Task data section start

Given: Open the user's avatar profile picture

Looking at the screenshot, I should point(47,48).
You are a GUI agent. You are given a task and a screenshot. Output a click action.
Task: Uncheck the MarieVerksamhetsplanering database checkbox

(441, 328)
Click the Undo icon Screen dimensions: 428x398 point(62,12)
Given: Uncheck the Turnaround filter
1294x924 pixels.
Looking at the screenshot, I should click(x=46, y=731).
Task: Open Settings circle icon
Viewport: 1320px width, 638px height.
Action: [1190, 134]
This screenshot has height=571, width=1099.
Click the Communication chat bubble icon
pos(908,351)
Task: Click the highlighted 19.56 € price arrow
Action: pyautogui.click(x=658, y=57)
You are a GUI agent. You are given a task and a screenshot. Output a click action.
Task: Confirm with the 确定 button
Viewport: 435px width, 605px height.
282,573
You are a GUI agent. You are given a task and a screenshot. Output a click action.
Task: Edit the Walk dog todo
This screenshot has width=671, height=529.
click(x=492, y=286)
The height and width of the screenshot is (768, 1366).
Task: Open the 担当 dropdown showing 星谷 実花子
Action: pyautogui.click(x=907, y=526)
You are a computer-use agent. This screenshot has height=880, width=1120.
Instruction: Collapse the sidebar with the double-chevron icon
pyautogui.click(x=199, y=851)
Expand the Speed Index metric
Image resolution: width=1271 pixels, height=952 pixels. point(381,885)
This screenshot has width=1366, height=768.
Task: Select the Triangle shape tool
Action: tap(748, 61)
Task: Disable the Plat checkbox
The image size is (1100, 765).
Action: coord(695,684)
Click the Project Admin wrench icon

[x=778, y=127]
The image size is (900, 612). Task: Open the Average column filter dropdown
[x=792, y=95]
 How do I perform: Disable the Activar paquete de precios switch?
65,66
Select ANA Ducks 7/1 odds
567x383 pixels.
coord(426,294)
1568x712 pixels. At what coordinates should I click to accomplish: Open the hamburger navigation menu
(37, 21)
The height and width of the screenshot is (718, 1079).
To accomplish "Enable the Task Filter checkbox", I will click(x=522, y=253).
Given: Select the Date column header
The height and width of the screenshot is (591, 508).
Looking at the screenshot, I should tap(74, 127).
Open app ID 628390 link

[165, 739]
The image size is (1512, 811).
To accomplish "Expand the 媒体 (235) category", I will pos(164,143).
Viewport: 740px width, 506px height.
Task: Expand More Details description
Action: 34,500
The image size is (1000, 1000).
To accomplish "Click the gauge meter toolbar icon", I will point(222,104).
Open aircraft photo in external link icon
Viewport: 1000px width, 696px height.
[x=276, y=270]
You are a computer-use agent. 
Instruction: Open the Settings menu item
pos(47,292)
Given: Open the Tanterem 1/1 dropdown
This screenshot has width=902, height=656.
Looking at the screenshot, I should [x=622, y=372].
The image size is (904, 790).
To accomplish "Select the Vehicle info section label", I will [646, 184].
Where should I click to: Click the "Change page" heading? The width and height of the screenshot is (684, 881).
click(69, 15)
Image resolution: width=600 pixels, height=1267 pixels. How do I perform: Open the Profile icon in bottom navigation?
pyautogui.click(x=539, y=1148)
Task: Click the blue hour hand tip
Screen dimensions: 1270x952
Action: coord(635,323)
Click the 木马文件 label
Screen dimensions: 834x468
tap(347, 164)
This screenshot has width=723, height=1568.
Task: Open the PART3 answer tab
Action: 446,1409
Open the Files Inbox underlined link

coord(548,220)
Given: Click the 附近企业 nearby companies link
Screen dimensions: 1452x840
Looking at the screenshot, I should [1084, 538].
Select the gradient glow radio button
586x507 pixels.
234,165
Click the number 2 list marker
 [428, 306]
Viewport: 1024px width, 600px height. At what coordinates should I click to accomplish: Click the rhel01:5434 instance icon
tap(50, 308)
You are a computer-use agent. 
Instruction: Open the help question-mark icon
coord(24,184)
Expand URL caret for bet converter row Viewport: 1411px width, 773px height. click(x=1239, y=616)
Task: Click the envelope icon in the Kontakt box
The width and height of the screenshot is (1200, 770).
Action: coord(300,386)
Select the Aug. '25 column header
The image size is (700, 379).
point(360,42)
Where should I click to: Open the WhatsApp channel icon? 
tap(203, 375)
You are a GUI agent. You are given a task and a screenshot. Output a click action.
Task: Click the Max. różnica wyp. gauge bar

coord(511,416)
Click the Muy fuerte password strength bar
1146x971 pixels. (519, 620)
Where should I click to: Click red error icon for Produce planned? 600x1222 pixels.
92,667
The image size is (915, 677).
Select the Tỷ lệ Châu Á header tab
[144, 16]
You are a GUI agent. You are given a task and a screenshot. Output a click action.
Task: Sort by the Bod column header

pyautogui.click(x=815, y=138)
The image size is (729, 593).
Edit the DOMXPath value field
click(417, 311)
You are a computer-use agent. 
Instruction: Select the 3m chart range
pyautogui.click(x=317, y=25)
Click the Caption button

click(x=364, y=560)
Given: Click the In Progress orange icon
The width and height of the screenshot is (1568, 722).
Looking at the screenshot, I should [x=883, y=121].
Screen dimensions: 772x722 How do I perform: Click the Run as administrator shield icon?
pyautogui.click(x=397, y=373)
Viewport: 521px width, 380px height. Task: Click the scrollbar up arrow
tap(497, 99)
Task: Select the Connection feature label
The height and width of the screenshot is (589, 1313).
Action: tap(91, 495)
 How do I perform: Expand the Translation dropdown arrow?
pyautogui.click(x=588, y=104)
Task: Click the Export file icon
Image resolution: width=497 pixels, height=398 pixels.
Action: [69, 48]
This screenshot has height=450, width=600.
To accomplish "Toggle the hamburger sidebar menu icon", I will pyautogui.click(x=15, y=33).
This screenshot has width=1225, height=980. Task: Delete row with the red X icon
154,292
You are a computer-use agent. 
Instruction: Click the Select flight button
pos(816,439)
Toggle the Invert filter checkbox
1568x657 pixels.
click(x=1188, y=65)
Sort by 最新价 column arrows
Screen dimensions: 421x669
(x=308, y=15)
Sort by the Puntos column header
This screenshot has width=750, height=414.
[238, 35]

Task data section end

What the task asks.
Write out the records in full, exactly as they appear above.

Exercise answer.
Given: Open the user's avatar profile picture

Looking at the screenshot, I should point(47,48).
You are a GUI agent. You are given a task and a screenshot. Output a click action.
Task: Uncheck the MarieVerksamhetsplanering database checkbox

(441, 328)
Click the Undo icon Screen dimensions: 428x398 point(62,12)
Given: Uncheck the Turnaround filter
1294x924 pixels.
Looking at the screenshot, I should click(x=46, y=731).
Task: Open Settings circle icon
Viewport: 1320px width, 638px height.
Action: [1190, 134]
This screenshot has height=571, width=1099.
Click the Communication chat bubble icon
pos(908,351)
Task: Click the highlighted 19.56 € price arrow
Action: pyautogui.click(x=658, y=57)
You are a GUI agent. You are given a task and a screenshot. Output a click action.
Task: Confirm with the 确定 button
Viewport: 435px width, 605px height.
282,573
You are a GUI agent. You are given a task and a screenshot. Output a click action.
Task: Edit the Walk dog todo
This screenshot has width=671, height=529.
click(x=492, y=286)
The height and width of the screenshot is (768, 1366).
Task: Open the 担当 dropdown showing 星谷 実花子
Action: pyautogui.click(x=907, y=526)
You are a computer-use agent. This screenshot has height=880, width=1120.
Instruction: Collapse the sidebar with the double-chevron icon
pyautogui.click(x=199, y=851)
Expand the Speed Index metric
Image resolution: width=1271 pixels, height=952 pixels. point(381,885)
This screenshot has width=1366, height=768.
Task: Select the Triangle shape tool
Action: tap(748, 61)
Task: Disable the Plat checkbox
The image size is (1100, 765).
Action: coord(695,684)
Click the Project Admin wrench icon

[x=778, y=127]
The image size is (900, 612). Task: Open the Average column filter dropdown
[x=792, y=95]
 How do I perform: Disable the Activar paquete de precios switch?
65,66
Select ANA Ducks 7/1 odds
567x383 pixels.
coord(426,294)
1568x712 pixels. At what coordinates should I click to accomplish: Open the hamburger navigation menu
(37, 21)
The height and width of the screenshot is (718, 1079).
To accomplish "Enable the Task Filter checkbox", I will click(x=522, y=253).
Given: Select the Date column header
The height and width of the screenshot is (591, 508).
Looking at the screenshot, I should tap(74, 127).
Open app ID 628390 link

[165, 739]
The image size is (1512, 811).
To accomplish "Expand the 媒体 (235) category", I will pos(164,143).
Viewport: 740px width, 506px height.
Task: Expand More Details description
Action: 34,500
The image size is (1000, 1000).
To accomplish "Click the gauge meter toolbar icon", I will point(222,104).
Open aircraft photo in external link icon
Viewport: 1000px width, 696px height.
[x=276, y=270]
You are a computer-use agent. 
Instruction: Open the Settings menu item
pos(47,292)
Given: Open the Tanterem 1/1 dropdown
This screenshot has width=902, height=656.
Looking at the screenshot, I should [x=622, y=372].
The image size is (904, 790).
To accomplish "Select the Vehicle info section label", I will [646, 184].
Where should I click to: Click the "Change page" heading? The width and height of the screenshot is (684, 881).
click(69, 15)
Image resolution: width=600 pixels, height=1267 pixels. How do I perform: Open the Profile icon in bottom navigation?
pyautogui.click(x=539, y=1148)
Task: Click the blue hour hand tip
Screen dimensions: 1270x952
Action: coord(635,323)
Click the 木马文件 label
Screen dimensions: 834x468
tap(347, 164)
This screenshot has width=723, height=1568.
Task: Open the PART3 answer tab
Action: 446,1409
Open the Files Inbox underlined link

coord(548,220)
Given: Click the 附近企业 nearby companies link
Screen dimensions: 1452x840
Looking at the screenshot, I should [1084, 538].
Select the gradient glow radio button
586x507 pixels.
234,165
Click the number 2 list marker
 [428, 306]
Viewport: 1024px width, 600px height. At what coordinates should I click to accomplish: Click the rhel01:5434 instance icon
tap(50, 308)
You are a computer-use agent. 
Instruction: Open the help question-mark icon
coord(24,184)
Expand URL caret for bet converter row Viewport: 1411px width, 773px height. click(x=1239, y=616)
Task: Click the envelope icon in the Kontakt box
The width and height of the screenshot is (1200, 770).
Action: coord(300,386)
Select the Aug. '25 column header
The image size is (700, 379).
point(360,42)
Where should I click to: Open the WhatsApp channel icon? 
tap(203, 375)
You are a GUI agent. You are given a task and a screenshot. Output a click action.
Task: Click the Max. różnica wyp. gauge bar

coord(511,416)
Click the Muy fuerte password strength bar
1146x971 pixels. (519, 620)
Where should I click to: Click red error icon for Produce planned? 600x1222 pixels.
92,667
The image size is (915, 677).
Select the Tỷ lệ Châu Á header tab
[144, 16]
You are a GUI agent. You are given a task and a screenshot. Output a click action.
Task: Sort by the Bod column header

pyautogui.click(x=815, y=138)
The image size is (729, 593).
Edit the DOMXPath value field
click(417, 311)
You are a computer-use agent. 
Instruction: Select the 3m chart range
pyautogui.click(x=317, y=25)
Click the Caption button

click(x=364, y=560)
Given: Click the In Progress orange icon
The width and height of the screenshot is (1568, 722).
Looking at the screenshot, I should [x=883, y=121].
Screen dimensions: 772x722 How do I perform: Click the Run as administrator shield icon?
pyautogui.click(x=397, y=373)
Viewport: 521px width, 380px height. Task: Click the scrollbar up arrow
tap(497, 99)
Task: Select the Connection feature label
The height and width of the screenshot is (589, 1313).
Action: tap(91, 495)
 How do I perform: Expand the Translation dropdown arrow?
pyautogui.click(x=588, y=104)
Task: Click the Export file icon
Image resolution: width=497 pixels, height=398 pixels.
Action: [69, 48]
This screenshot has height=450, width=600.
To accomplish "Toggle the hamburger sidebar menu icon", I will pyautogui.click(x=15, y=33).
This screenshot has width=1225, height=980. Task: Delete row with the red X icon
154,292
You are a computer-use agent. 
Instruction: Click the Select flight button
pos(816,439)
Toggle the Invert filter checkbox
1568x657 pixels.
click(x=1188, y=65)
Sort by 最新价 column arrows
Screen dimensions: 421x669
(x=308, y=15)
Sort by the Puntos column header
This screenshot has width=750, height=414.
[238, 35]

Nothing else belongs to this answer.